Tuesday, January 29, 2013

Stuck.

So, picking up again, here's where we are.

The miscarriage isn't over, ladies and ladies. My last beta was on Saturday, and the level was...drumroll...1.6. This is down from 3.5 the week before. I've been bleeding again, for the past week and a half. I found out I was pregnant in October. The calendar says it's January. Will this one ever end?

Meanwhile, there was one final, craptastic piece of bad news I needed to hear about this loss: the result of the genetic testing. I suppose I'm grateful we had a result at all, as I realize this is not always the case. But it's not easy, no matter how mature and rational you think you can be, to hear about what was wrong with the fetus you thought might be your baby. I shook while the nurse told me this one had Trisomy 8. And although I knew it may not be totally advisable, I let her also share that it was XX.

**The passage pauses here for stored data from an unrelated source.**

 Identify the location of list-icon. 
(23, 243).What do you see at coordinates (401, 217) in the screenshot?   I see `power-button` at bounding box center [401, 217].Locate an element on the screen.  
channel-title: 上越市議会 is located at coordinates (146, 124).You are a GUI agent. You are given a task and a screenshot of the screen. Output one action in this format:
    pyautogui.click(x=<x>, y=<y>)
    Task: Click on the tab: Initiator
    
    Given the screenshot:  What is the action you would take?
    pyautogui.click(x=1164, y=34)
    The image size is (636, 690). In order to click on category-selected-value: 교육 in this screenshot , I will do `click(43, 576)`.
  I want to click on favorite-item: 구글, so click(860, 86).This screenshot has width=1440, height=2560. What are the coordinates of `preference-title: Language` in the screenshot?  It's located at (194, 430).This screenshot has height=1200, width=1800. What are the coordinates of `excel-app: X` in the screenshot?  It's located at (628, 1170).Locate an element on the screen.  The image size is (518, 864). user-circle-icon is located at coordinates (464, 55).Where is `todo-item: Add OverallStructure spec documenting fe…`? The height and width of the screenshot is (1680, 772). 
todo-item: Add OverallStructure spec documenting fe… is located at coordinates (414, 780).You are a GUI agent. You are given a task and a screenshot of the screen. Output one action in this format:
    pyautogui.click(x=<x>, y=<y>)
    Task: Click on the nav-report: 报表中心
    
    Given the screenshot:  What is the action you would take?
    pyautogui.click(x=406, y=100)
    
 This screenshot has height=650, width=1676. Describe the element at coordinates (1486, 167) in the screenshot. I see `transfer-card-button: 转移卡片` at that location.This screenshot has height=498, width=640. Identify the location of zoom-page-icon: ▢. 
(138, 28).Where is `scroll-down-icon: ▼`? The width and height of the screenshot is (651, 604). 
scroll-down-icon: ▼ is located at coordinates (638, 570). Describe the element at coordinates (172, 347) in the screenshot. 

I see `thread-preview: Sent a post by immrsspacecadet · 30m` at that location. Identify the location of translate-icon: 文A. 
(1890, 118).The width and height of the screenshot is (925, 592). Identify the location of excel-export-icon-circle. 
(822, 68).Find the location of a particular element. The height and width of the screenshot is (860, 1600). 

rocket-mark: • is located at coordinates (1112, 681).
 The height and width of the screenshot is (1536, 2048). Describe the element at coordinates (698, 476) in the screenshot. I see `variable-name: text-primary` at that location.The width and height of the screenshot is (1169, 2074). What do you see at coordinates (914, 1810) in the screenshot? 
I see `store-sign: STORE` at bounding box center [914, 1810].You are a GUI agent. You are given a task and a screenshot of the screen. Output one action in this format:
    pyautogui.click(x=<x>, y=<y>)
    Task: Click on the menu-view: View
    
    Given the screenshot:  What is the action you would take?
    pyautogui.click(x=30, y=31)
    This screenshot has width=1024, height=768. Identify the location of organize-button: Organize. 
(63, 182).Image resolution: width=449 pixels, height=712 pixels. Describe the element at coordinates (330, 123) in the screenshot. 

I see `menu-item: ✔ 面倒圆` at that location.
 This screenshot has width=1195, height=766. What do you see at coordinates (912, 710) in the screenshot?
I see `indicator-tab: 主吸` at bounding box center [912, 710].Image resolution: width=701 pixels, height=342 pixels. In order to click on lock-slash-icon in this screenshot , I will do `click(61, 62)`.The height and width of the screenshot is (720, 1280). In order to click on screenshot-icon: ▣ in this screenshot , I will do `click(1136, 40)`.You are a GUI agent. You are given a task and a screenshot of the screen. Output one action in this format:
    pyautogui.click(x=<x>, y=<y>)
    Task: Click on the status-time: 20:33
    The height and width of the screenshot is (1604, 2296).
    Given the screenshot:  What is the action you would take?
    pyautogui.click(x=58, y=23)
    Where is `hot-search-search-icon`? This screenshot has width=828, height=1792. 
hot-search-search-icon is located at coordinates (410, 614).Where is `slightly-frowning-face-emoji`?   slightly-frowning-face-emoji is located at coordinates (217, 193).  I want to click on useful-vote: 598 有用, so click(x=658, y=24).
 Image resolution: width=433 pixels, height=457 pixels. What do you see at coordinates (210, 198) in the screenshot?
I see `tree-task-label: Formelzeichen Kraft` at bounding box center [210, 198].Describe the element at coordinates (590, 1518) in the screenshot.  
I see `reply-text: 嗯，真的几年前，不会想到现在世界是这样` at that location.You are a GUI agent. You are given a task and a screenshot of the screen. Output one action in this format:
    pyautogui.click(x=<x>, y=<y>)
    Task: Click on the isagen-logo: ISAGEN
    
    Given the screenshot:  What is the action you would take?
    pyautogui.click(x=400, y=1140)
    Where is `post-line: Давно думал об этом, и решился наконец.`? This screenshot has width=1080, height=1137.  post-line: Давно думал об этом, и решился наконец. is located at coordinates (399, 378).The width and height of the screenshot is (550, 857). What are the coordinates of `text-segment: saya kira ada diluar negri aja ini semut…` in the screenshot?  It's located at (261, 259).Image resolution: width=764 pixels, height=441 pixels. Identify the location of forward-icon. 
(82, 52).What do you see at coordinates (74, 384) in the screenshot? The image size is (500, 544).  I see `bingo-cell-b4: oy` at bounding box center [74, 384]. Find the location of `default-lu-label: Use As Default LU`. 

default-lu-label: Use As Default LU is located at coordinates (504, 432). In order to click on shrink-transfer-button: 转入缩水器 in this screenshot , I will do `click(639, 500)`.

We all build our own framework of how we think the world works: who God is, how we're all here, when we believe life begins. We listen to politicians debate the same, and sometimes we vote based on those beliefs. But those views are all theoretical, aren't they, until the lines are all blurred when we find out we're pregnant with a much-wanted baby and then it's gone as quickly as it came. Our frameworks break down. We're left with questions, curiosities. This fetus had a beating heart inside of me. Yet Trisomy 8 is a condition incompatible with life. So was it ever alive? Can you have a beating heart and not be alive? Was it ever really a girl if it could never actually be a person? It makes my head hurt. To say nothing of my heart.

When my beta finally reaches zero I will go in for a recurrent miscarriage panel to ensure nothing else is going on other than wonky, old eggs with genetic defects. Then I will try one IVF cycle and see if it works. I have no idea if it will, or if this is a good plan or where I will be if it doesn't work. Or if it does. At this point, I have questions and no answers.

Friends and family members are getting good pregnancy news. I have authentic, deep, boundless joy for them. Truly. But may I also admit this thought: why not me too? It wouldn't take anything away from anyone else, would it, for the universe to grant just one more? Why not a wait that ends with good news, just one more time, for this girl too?